|M.Sc Student||Feld Tal Michael|
|Subject||NonLinear Spectral Analysis for Grouping Problems|
|Department||Department of Electrical Engineering||Supervisors||Professor Guy Gilboa|
|Dr. Noam Kaplan|
|Full Thesis text|
Perceptual grouping problems in vision can often be reformulated as balanced partitioning of a graph, in which every object is a node in the graph and similarities between objects are the edge weights. Although NP-hard, balanced partitioning is usually relaxed to the minimization of a corresponding energy, which under weaker conditions is equivalent to a balanced criteria. The current leading balanced criterion - the Cheeger cut, corresponds to the minimization of the Total variation over the L1 norm, which is a particular case of a Rayleigh quotient of two absolutely one-homogeneous functionals.
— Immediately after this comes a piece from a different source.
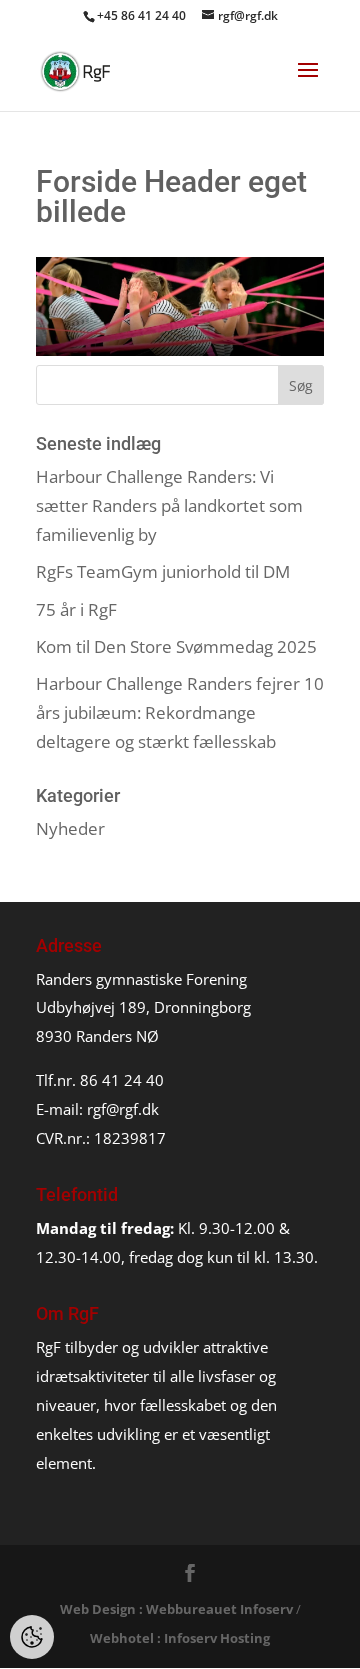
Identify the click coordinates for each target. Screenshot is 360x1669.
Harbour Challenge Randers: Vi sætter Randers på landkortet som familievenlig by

We examine the problem of minimizing generalized Rayleigh quotients of the form J(u)/H(u), where both J and H are absolutely one-homogeneous functionals. This can be viewed as minimizing J where the solution is constrained to be on a generalized sphere with H(u) = 1, where H is any norm or semi-norm. The solution admits a nonlinear eigenvalue problem, based on the subgradients of J and H. We examine several flows which minimize the ratio. This is done both by time-continuous flow formulations and by discrete iterations. We focus on a certain flow, which is easier to analyze theoretically, following the theory of Brezis on flows with maximal monotone operators. A comprehensive theory is established, including convergence of the flow. We then turn into a more specific case of minimizing graph total variation on the L1 sphere, which approximates the Cheeger-cut problem. Experimental results show the applicability of such algorithms for clustering and classification of images. Finally, we propose a multi-class version of our flow that generates statistically independent binary eigenfunctions. We motivate the use of this set of eigenfunctions by presenting a new reformulation of the spectral hashing problem which is experimentally tested as well.